On voit d'après ce court exposé que les ramifications de
l'arbre polythéiste étaient à la fois très nombreuses et très flexibles.
3° Divers essais de
simplification. — L'historien toutefois est obligé de constater,
pour l'honneur de la pensée humaine, que trois tentatives furent faites pour
mettre un peu d'ordre et de systématisation dans ce Panthéon.
Le premier effort dans ce sens aboutit à ce qu'on appelle
les triades locales : un dieu s'unit
avec deux déesses, ou une déesse avec deux dieux. Le dieu Thot d'Hermopolis
s'unit aux déesses Seshaît-Sapkhitoboui et Nahmaouît, le dieu Toumou d'Héliopolis
aux déesses Nebthôtpît et Iousasît, le dieu Khnoumou aux fées Anoukît et Sâtit
; la déesse Nît de Saïs s'unit au dieu Osiris de Mendès et enfante
Ari-hos-nofri un lionceau au regard bienfaisant, pour compléter la triade ;
la déesse Hâthor de Dendérah s'unit aux dieux Herœris et Ahi. Nonobstant
cette mise en triade, l'encombrement des dieux et des déesses n'en persista
pas moins dans les temples égyptiens.
Le deuxième essai de simplification et de coordination fut
l'œuvre des théologiens d'Héliopolis. On disposa les dieux en Ennéades, paouît noutirou, des triades de triades. Mais
la complication s'introduisit aussi dans cette classification en Ennéades. On
distingua principalement l'Ennéade créatrice, qui avait , pour chef Schou, la
petite Ennéade, dont le cher était Harsieris, et la grande Ennéade, où
dominait Anubis. — A Hermopolis on inventa un conseil créateur, composé de
cinq dieux, et une Ogdoade, quatre couple de dieux et de déesses. Cette
coordination qui pouvait sourire aux spéculations des collèges sacerdotaux
d'Héliopolis et d'Hermopolis, ne parvint nullement à briser le cercle du
polythéisme ; elle eut simplement le mérite de ranger en bataillons la
cohorte confuse des dieux égyptiens.
Enfin la dernière tentative, la plus méritoire entre
toutes, fut de réduire le Panthéon égyptien et d'introduire une certaine
unité ou plutôt une subordination entre les hôtes qui l'habitaient. Déjà dès
les temps les plus anciens on constate une pareille tendance. Le dieu local,
le dieu de la cité avait aux yeux de ses adorateurs et de ses fidèles la
suprématie sur les autres dieux de l'Égypte et ni me sur les dieux étrangers.

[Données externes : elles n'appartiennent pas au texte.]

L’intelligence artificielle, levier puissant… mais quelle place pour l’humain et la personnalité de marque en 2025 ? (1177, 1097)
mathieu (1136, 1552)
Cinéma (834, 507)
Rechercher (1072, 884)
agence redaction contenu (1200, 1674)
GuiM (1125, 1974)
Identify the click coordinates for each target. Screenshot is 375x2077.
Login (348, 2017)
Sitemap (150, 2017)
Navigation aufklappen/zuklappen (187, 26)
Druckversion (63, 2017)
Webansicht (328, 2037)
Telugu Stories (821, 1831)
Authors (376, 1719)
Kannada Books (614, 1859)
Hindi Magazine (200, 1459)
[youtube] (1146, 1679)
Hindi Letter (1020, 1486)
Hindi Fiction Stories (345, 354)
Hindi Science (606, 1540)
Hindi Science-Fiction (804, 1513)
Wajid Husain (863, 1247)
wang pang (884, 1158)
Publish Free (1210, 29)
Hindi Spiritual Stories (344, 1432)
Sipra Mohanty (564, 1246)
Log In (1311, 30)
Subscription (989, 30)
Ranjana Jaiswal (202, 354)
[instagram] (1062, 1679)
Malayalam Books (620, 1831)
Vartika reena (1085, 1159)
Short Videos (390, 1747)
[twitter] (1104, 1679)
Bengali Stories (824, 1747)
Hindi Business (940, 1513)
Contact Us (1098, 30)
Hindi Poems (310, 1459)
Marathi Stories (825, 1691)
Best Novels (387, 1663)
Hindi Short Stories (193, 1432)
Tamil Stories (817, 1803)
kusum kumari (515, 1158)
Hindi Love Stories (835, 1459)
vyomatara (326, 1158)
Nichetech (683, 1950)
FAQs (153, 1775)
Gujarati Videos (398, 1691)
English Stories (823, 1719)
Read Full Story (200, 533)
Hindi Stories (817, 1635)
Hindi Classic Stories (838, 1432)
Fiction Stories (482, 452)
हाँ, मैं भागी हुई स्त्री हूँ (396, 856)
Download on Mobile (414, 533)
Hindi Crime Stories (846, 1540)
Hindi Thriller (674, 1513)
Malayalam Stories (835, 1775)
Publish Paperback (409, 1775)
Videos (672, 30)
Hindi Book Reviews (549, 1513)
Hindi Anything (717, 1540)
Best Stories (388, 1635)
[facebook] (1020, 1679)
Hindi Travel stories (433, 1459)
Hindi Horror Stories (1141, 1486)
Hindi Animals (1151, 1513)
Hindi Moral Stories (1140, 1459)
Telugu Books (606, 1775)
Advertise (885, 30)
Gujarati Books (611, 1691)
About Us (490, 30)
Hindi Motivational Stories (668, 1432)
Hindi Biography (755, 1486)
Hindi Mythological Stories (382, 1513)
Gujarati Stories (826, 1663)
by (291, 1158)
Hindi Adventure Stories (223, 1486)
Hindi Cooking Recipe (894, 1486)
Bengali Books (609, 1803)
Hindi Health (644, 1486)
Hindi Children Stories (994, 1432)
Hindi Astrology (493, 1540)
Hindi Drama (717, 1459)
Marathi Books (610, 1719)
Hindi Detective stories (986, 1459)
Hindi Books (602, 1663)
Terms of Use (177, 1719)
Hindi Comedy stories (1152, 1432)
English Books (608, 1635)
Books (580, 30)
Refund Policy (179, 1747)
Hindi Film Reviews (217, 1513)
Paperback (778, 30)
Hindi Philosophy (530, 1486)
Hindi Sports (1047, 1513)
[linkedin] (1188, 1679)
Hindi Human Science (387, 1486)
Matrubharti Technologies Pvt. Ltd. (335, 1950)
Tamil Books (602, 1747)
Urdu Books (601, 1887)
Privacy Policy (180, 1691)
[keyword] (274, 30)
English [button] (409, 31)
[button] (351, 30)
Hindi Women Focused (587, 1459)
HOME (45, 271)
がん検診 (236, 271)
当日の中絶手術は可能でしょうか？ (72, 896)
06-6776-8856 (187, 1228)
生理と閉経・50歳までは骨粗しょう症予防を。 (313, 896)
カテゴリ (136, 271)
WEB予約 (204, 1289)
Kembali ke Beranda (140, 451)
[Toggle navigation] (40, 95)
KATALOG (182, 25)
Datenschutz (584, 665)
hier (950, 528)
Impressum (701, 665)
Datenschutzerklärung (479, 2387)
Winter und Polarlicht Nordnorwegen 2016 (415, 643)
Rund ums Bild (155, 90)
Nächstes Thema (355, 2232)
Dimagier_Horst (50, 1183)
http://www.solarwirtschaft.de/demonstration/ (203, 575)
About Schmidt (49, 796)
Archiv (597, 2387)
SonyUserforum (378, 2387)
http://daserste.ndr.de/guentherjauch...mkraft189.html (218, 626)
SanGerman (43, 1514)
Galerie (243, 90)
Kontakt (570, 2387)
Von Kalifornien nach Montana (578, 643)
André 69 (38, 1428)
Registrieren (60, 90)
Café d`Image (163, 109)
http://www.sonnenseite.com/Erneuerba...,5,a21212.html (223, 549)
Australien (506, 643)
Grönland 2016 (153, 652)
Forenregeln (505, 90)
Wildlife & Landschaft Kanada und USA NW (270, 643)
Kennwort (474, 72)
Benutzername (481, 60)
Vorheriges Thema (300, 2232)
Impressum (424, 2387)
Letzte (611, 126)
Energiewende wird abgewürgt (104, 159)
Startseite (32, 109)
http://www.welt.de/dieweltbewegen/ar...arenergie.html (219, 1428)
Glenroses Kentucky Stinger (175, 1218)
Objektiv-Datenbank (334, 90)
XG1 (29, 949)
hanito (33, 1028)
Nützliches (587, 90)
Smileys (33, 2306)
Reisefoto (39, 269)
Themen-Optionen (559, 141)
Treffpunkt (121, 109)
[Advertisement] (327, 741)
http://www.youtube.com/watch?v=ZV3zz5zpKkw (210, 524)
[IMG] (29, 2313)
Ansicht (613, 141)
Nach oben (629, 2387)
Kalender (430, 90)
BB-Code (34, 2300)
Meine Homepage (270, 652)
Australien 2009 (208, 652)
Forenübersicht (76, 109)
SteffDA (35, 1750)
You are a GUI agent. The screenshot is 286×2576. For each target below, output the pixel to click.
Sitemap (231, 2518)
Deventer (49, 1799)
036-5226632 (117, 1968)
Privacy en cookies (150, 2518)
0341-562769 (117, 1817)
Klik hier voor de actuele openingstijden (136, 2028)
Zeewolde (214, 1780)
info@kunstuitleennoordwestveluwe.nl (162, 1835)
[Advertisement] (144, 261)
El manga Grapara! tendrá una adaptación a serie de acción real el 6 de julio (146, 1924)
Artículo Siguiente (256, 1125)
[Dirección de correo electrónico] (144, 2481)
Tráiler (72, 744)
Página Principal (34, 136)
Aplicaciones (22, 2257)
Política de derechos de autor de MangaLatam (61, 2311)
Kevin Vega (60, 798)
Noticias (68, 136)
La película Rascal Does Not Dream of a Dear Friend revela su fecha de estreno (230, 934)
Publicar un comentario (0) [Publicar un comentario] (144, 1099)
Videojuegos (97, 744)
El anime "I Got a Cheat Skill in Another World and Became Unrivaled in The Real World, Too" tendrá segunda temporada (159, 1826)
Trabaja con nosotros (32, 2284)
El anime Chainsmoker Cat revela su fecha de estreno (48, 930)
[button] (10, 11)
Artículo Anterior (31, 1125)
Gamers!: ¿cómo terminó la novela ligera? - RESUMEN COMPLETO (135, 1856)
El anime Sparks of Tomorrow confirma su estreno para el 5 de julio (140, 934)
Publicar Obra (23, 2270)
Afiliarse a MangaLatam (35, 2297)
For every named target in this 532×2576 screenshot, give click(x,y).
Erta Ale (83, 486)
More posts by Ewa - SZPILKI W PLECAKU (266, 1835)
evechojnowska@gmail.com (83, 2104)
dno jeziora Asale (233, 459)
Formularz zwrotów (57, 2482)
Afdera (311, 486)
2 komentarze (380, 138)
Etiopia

Ces dieux locaux portent dans les inscriptions les titres de Dieu unique, Noutir ouâ,
de Roi des dieux, Souton
noutirou, de dieu Grand maitre du ciel,
Noutir âa nib pit. Mais la suprématie
et la prééminence d'un dieu local ne parvenaient pas à supplanter la
suprématie et la prééminence d'un autre dieu local dans son propre domaine.
Chaque Dieu local trônait et était maitre dans son district à peu près comme
les chefs féodaux du moyen âge. Au fond ces dieux ne constituaient pas une
monarchie mais une simple féodalité. Nulle part n'apparaît le maitre unique
et absolument souverain. — Sous la XVIIIe Dynastie, on voit aussi se dessiner un
mouvement dans ce sens. Le dieu Amon-Râ, seigneur de Thèbes, tend à accaparer
le rôle suprême au détriment des autres, et à devenir un dieu général par
toute l'Égypte. Il faut applaudir à ces aspirations de l'esprit humain.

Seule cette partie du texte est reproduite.